エルフィムが飲み物を木のカップに入れて出て来た後ろから、キャラが血相を変えて飛び出してきた。その後ろからはゆっくりとナースが血の気が引いた表情でついてきた。
「あら?どうしたの?」とエルフィムが振り返りながら聞いた。
「ダメ・・・。あれは何?トイレットペーパーは?」とキャラが続けざまに尋ねた。
「トイレット・・・ペーパー・・・?」とエルフィムが首を傾げて聞き返した。
「そうよ!それに、あのトイレは何?」とキャラが険しい表情で返した。
「えっ?トイレっていうから・・・?あなた達の世界では違うの?」と飲み物をテーブルに置きながら返す。
「どうしたんだ?」とアニメがキャラに尋ねると、キャラは目に涙を浮かべながら、「トイレの中に虫が・・・。

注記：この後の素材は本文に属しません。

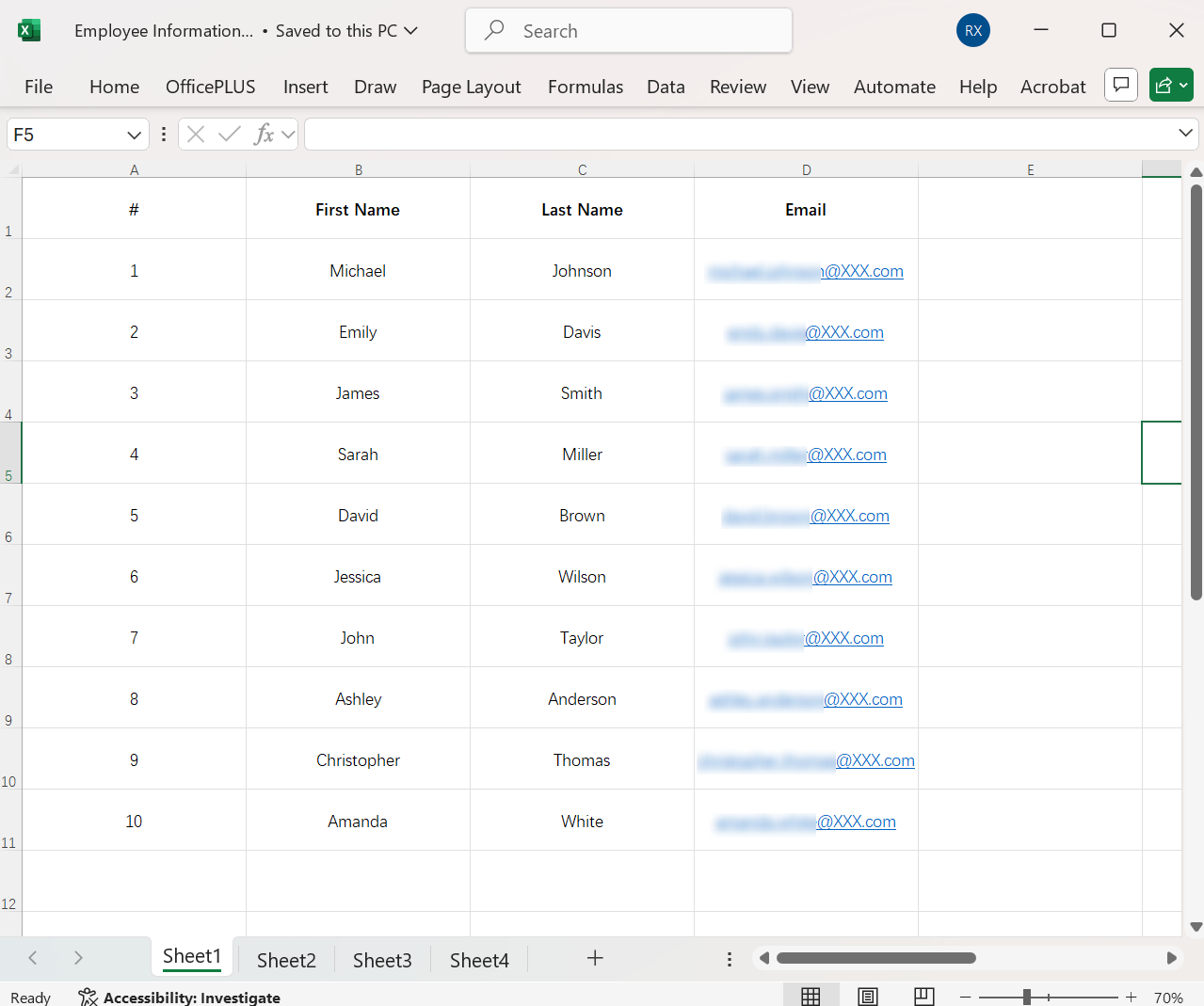Open the Comments icon near the ribbon
Image resolution: width=1204 pixels, height=1006 pixels.
[x=1120, y=85]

気味悪い虫が・・・」と泣き出した。
「虫?」とアニメが今度は首を傾げた。
「何?どういうこと・・・」とミイラがナースに近づいて聞いた。
「あのね・・・。彼女がトイレに行きたいから、一緒についてきてってお願いされたから、エルフィムさんに聞いて入ったら・・・。トイレの中に、虫がの・・・」と青ざめた表情のまま答えた。
「虫?」とミイラも復唱した。
男性3人は互いに顔を見合わせてから、ミイラとアニメがナースを付き添わせてトイレを確認しに入って行く。
二人が飛び出してきた木の扉を開いて中に入る。
緑色に塗られた室内はほのかに香る新緑の匂いで満たされている。
「あそこ・・・」とナースが指さした個室の扉を開けて中を覗き込む。
「ヒッ!!」と男二人が息を飲み込んだ。
目の前には、木の板で作られたトイレの便器のような物があるが、その中には無数の茶色い色をした気色の悪い虫たちが中をウロウロとゆっくりと歩いていた。

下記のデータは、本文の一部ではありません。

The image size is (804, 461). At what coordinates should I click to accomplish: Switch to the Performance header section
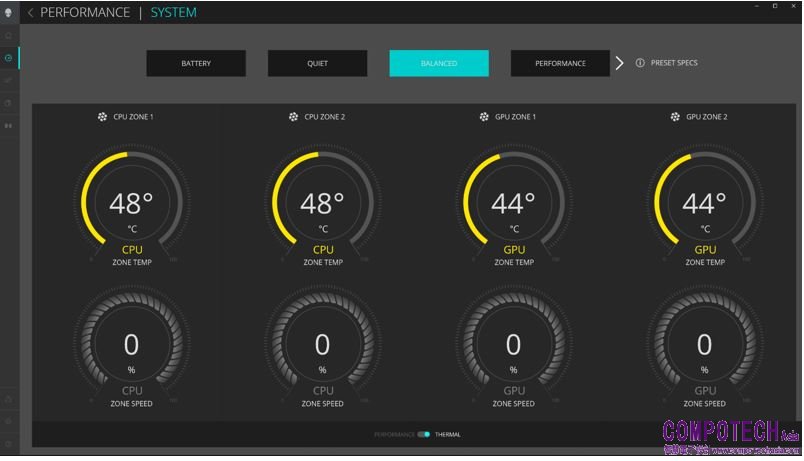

「何だ・・・、この気色の悪い虫は・・・」とアニメが口に出すと、後ろについてきたエルフィムが、「この虫は『マフンチュウ』という虫よ。ドワーフたちから分けてもらった特殊な虫。排泄物が好きな虫だけど、賢くって襲って来たりはしないし、排泄物を食べて、気分がいいとこういう和む香りを体から出してくれるの。あなた達の世界でもこういう虫が排泄物を綺麗にしてくれているんじゃないの?」といった。
「いや・・・、こんな虫は初めてで・・・」とミイラが指を指しながら否定をする。
マフンチュウは体長10センチほどの、人の拳ぐらいの大きさがある虫だ。それがいくら襲ってこないとわかっていても、ここでトイレを済ませるには勇気がいる行為だと二人は感じた。
「もうダメ!帰りたいよ!!」とリビングの方からキャラの泣き叫ぶ声が聞こえた。
「あっ!」と男性二人もその言葉を聞いて、何かを思い出したようだ。
二人がリビングに戻ると、チェックの前に立って「俺たちの世界に戻るにはどうしたらいいんだ?」と質問を投げつけた。
しかし、チェックは静かに首を左右に振ると、「僕もそうだけど、みなさんもどうやったら元の世界に戻れるのか・・・?その手段を知っている人がいますか?あのビフレストがもう一度、目の前に現れたら帰れるかも知れません。けど、ビフレストがどこに存在するのか?それがわからない限り、元の世界に帰る事は出来ません・・・」と説明した。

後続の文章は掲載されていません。